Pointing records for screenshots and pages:
+--
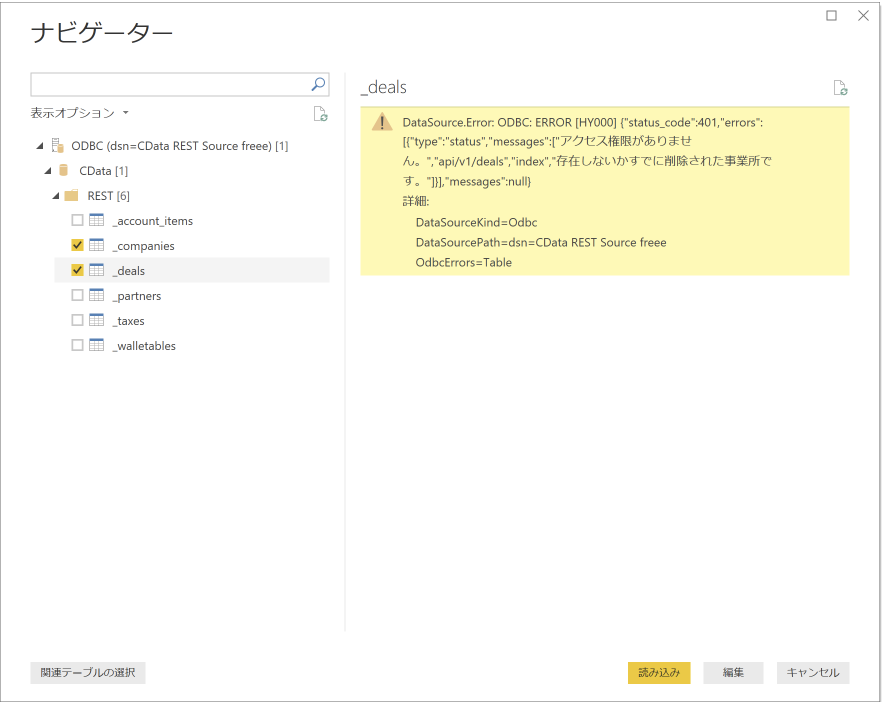Click the preview refresh icon above the error message

click(840, 88)
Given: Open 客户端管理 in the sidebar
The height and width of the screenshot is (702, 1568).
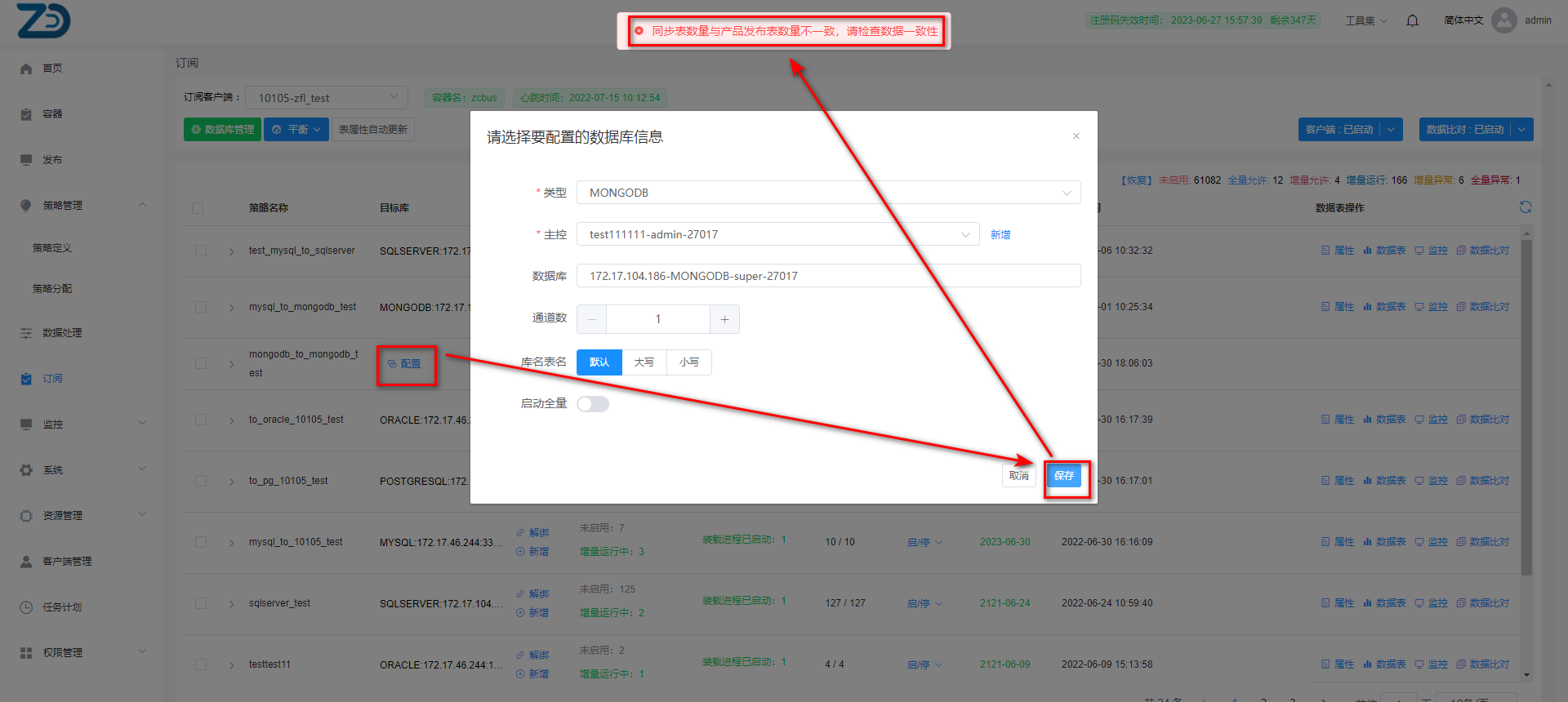Looking at the screenshot, I should (67, 562).

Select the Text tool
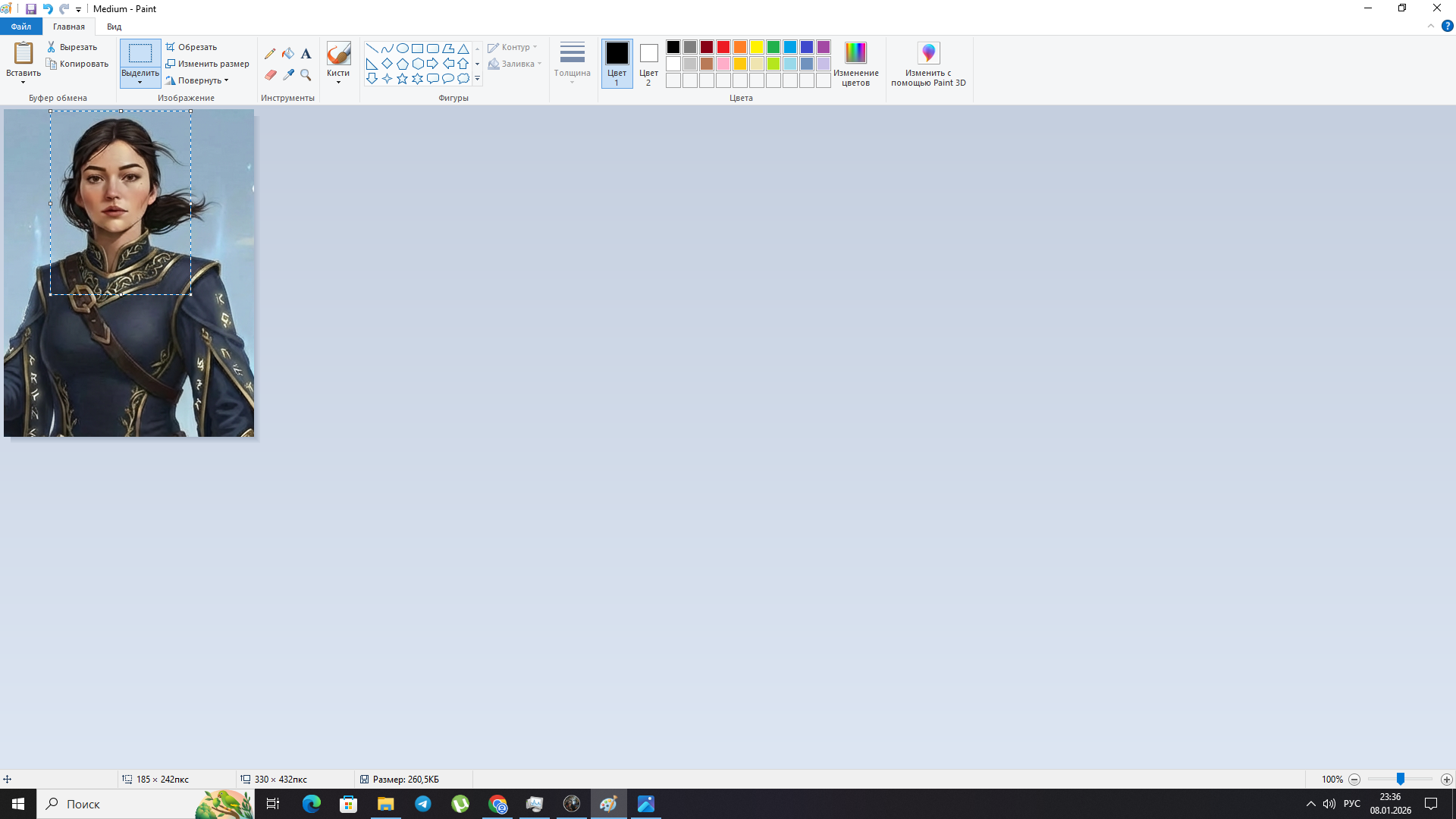[x=306, y=54]
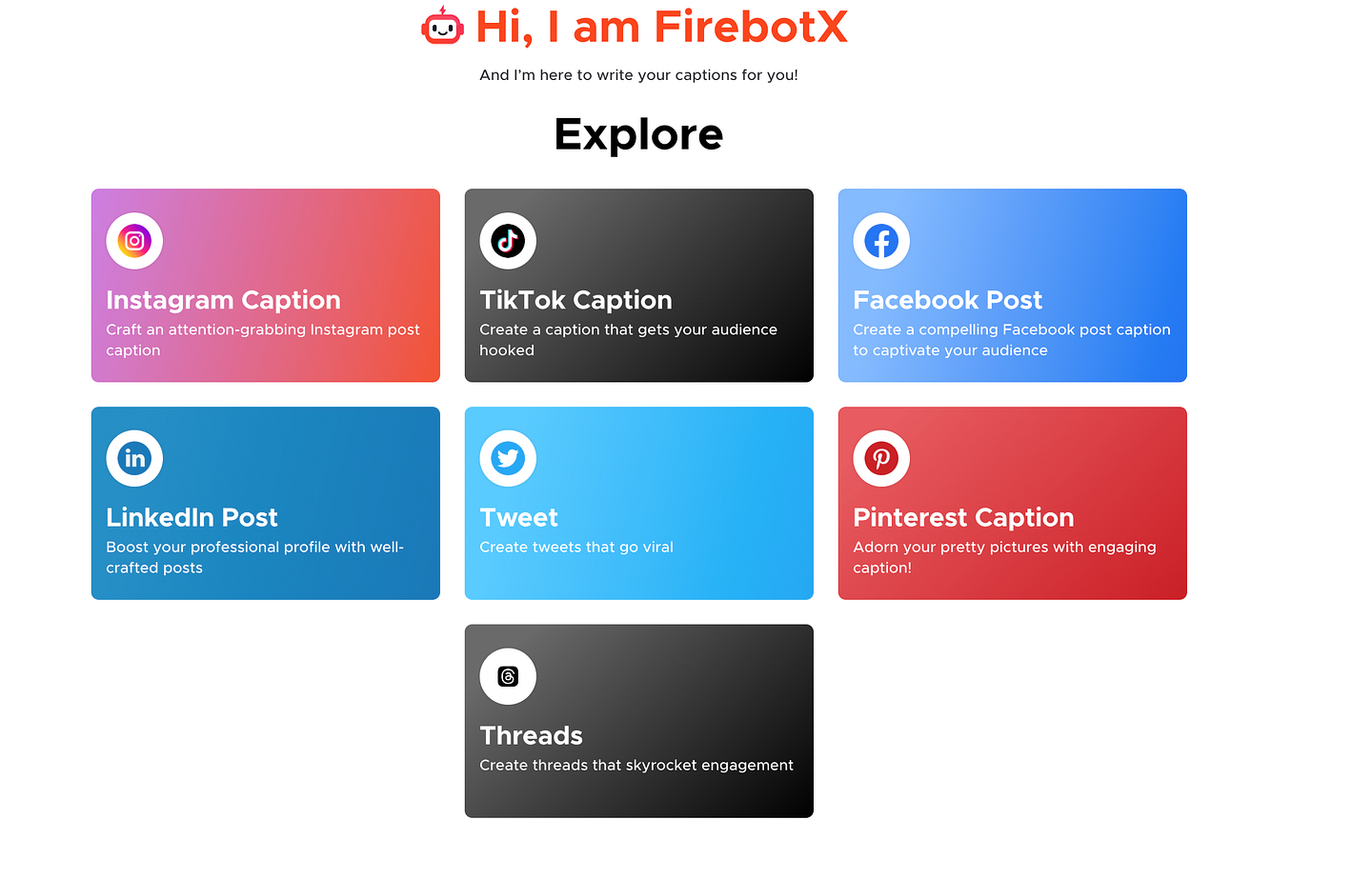Viewport: 1372px width, 879px height.
Task: Click 'Create threads that skyrocket engagement' description
Action: pos(636,765)
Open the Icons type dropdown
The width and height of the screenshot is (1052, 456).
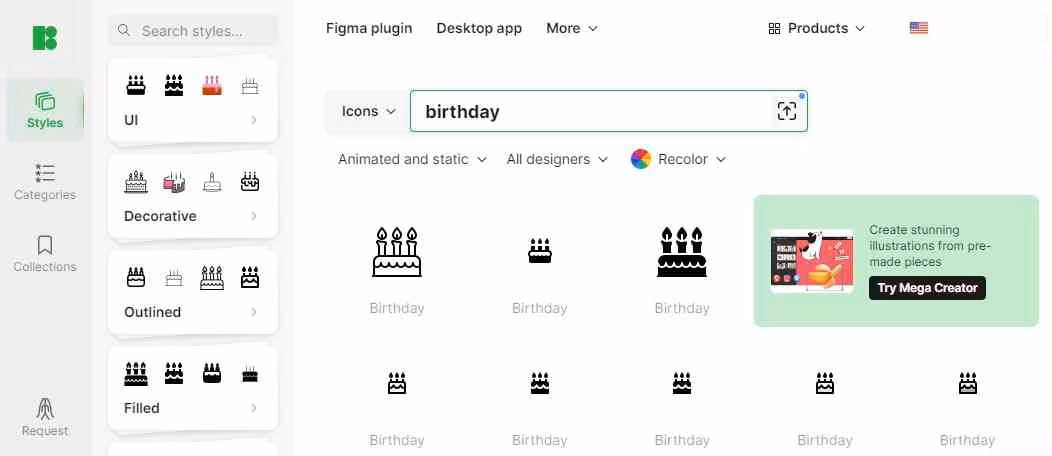point(368,112)
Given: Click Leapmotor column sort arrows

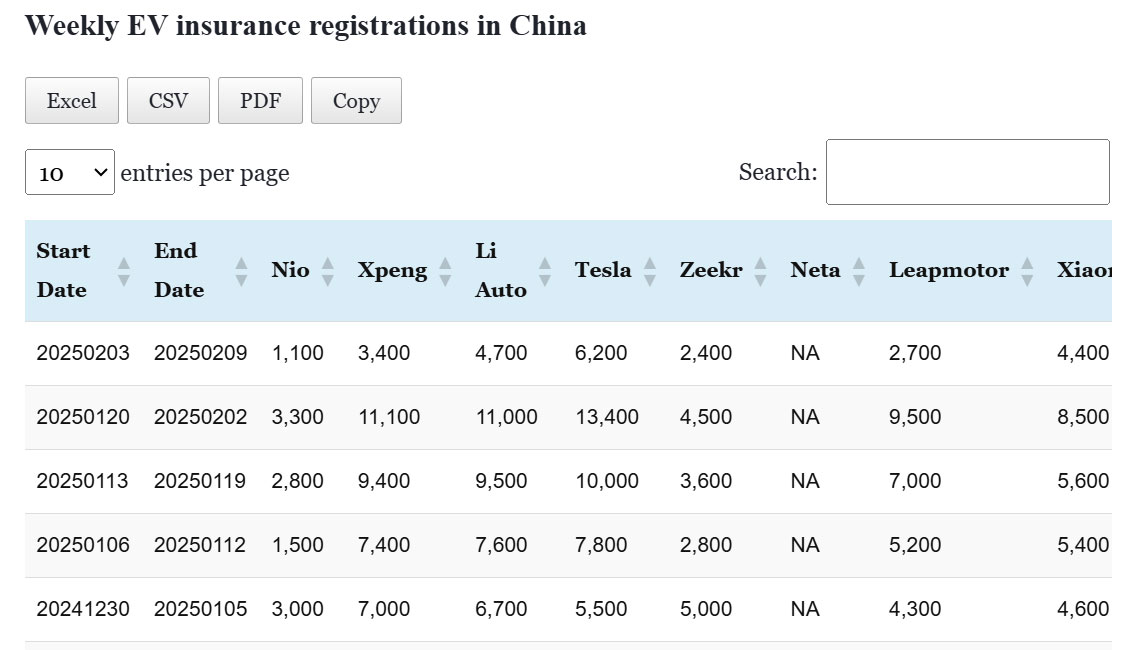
+--
Written request
Please rewrite the records from the line containing "Select the Text tool" through the end of the records, swapping "dropdown" for "menu" and keeping everything else the same. Omit the pictures from your answer.

Task solution
Select the Text tool
[x=306, y=54]
Viewport: 1372px width, 879px height.
Task: Click 'Create threads that skyrocket engagement' description
Action: pos(636,765)
Open the Icons type menu
The width and height of the screenshot is (1052, 456).
point(368,112)
Given: Click Leapmotor column sort arrows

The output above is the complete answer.